Your brain requires constant stimulation – rather like a puppy. You ignore it and it chews the couch. Train it well and it does impressive tricks on command. Yes, your brain is a very squishy pet. The good news is that you don’t need a lab coat, a monastery, or a lifetime supply of green smoothies to sharpen your mind.
You just need to be curious, and you need to be willing to play. Many people think brain training has to be serious and scholarly. Some of the best mental workouts come from lifestyle habits and entertainment like classic chess. Training your brain is going to help with pushing off dementia and other conditions that can set in when your brain goes into isolation mode. Let’s take a look at some ways that you can train your brain without sucking the joy out of your day.

- Learn something useless on purpose. You can pick a topic that has absolutely no practical value to your life. What about the history of spoons, or how magnets are made and how movie sound effects are done? When you learn just for fun, your brain relaxes and absorbs the information faster. You might actually become wildly interested in new things, and then you’ll become interesting at dinner parties, or at least confusing to your friends.
- Play games that make you pause. Fast, flashy games are fun, but the real brain burners are the ones that make you stop and think. Strategy games, puzzle games like Sudoku, and anything that forces you to plan two or three steps ahead on pure mental protein. If you feel your forehead gently warming up, then the neurons are lifting weights. Congratulations.
- Mix up your routine. Did you know that if you brush your teeth with your non-dominant hand, you’re training your brain in a new way? Take a different route to work and you train. Your brains have to remap yourself. If you rearrange your furniture, you then have to relearn where everything goes. Small changes can help you to force your brain out of autopilot mode, where it tends to nap on the job instead of doing things and going through the motions. You get to give it a little jolt of novelty, and that wakes it up like a double espresso, minus the jitters.
- Read things you would normally avoid. If you love fiction, try a biography. If you’re obsessed with self help books, grab a sci-fi novel. When you start to read outside of your comfort zone, your brain has to build new connections instead of cruising along familiar highways. It becomes mental cross training. And it does count, even if the book has Dragons.
- Get moving. Your brain and your body are not roommates who barely speak. They’re more like best friends you constantly text. If you’re using exercise to improve your blood flow and your mood, it’s going to also improve your brain. A brisk walk or a dance session is secretly a cardio workout for your thoughts.

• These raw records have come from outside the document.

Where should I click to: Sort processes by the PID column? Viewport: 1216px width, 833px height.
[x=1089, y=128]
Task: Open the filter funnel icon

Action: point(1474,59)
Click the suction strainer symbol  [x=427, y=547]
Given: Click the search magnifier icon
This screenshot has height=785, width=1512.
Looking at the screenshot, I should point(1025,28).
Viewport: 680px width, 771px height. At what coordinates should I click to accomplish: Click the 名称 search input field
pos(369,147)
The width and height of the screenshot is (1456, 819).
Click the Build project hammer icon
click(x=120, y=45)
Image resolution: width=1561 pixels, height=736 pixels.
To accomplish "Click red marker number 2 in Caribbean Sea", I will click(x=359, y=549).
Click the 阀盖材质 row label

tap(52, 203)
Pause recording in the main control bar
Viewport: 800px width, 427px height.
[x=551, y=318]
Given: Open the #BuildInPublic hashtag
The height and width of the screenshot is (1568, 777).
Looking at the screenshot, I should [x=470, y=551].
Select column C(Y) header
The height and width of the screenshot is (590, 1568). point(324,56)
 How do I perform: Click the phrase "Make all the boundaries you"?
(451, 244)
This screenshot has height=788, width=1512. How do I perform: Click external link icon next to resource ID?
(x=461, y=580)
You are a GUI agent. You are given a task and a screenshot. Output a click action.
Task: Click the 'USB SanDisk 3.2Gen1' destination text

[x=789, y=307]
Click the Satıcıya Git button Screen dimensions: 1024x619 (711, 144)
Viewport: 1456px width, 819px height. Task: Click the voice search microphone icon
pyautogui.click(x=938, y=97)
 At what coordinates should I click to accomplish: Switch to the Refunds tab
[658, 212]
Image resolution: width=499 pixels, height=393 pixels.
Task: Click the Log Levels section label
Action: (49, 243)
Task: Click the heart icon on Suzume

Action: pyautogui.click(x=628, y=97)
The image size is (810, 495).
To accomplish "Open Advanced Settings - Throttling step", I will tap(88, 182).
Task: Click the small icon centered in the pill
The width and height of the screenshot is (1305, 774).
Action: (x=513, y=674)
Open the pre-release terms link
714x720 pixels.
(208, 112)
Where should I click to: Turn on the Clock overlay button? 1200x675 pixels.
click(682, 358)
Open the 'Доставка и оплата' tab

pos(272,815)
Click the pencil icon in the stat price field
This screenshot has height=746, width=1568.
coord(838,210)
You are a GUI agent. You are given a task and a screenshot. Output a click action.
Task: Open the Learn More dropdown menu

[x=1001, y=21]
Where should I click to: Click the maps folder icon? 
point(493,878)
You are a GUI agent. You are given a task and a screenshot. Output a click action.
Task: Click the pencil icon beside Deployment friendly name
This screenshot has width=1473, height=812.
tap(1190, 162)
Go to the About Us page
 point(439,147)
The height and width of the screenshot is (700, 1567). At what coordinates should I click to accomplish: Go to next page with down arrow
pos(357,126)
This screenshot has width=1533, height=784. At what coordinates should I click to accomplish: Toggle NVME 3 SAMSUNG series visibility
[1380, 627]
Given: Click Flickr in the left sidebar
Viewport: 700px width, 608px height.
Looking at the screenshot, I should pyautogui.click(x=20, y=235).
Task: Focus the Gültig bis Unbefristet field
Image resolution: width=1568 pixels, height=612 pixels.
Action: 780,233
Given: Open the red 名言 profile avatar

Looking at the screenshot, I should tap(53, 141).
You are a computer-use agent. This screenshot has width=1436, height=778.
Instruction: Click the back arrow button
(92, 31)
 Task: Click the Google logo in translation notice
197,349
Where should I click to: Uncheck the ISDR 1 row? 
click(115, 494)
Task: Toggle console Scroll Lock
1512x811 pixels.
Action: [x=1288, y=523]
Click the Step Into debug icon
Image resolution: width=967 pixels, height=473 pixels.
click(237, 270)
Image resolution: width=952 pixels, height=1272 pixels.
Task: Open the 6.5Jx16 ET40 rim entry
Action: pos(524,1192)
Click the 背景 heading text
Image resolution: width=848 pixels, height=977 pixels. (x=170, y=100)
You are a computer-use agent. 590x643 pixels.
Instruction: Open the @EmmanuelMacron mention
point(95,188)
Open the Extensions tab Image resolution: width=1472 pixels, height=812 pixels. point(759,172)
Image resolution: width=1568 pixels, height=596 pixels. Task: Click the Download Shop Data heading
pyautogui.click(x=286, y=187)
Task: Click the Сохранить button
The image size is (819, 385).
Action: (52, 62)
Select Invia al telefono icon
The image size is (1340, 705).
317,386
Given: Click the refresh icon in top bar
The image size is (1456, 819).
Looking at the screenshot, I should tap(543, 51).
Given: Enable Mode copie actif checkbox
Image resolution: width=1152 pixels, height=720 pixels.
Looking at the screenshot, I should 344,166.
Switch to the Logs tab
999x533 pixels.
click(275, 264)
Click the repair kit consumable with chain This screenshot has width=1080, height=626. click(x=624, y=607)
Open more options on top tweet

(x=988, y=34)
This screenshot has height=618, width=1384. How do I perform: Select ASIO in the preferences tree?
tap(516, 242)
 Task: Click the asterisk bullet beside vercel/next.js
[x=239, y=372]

- Argue with somebody. OK, we’re not encouraging you to have an actual fistfight, but a friendly debate is like a sparring match for your mind. Defending your point of view, or offering your perspective on a hot topic, or listening to counter arguments will help to keep your thinking flexible. The keyword here is to do it nicely. You want mental agility, not winning an imaginary trophy that you’re just not going to win anyway.
- Create something from scratch. Using your imagination is a big deal. So write a short story or cook without a recipe. You can even design a playlist with a theme only you understand. Creating something new forces your brain to combine memory, problem solving, and your imagination at the same time, and it becomes the messiest and most imperfect but wildly effective thing you ever do. Plus, you end up with something you can point at and say that you made.
- Practice being bored. Sometimes training your brain means not doing anything at all. It sounds suspicious, but stick with me here. Constant stimulation trains your brain to expect entertainment on demand, but letting yourself be bored encourages daydreaming and then deeper thinking. Some of your best ideas are hiding behind 5 minutes of mild discomfort.
- Teach something to someone else. Nothing reveals what you do and don’t know like trying to explain it to another human. Teaching forces your brain to organise information clearly and spot gaps in your own understanding. Even if your student is a patient friend or a houseplant, the mental benefits still apply.
- Make sure that you are laughing. Laughter reduces your stress levels and improves your mood, but it also makes learning new things stick. When your brain feels safe and happy, it’s more open to new ideas. So share some dumb jokes, watch a comedy or enjoy something purely for entertainment value when your brain is relaxed, it’s a clever brain in disguise.
Training your brain doesn’t have to feel like homework. The best mental workouts are woven into everyday life. If you keep things playful and curious, and you’re not afraid to experiment, your brain will love you for it. It loves a challenge, especially when it’s having a good time. When you work out that your brain is going to respond well to you doing new things, you’ll find yourself turning to new topics because you want to and not because you feel you have to. This alone can be everything that you need to improve the way in which your brain responds to the world around you.
Brain training doesn’t have to be boring but no matter what you do it will be effective. Take your time to lean into it and let it happen and you’ll find yourself happier, healthier and more ready for anything new than you have been before!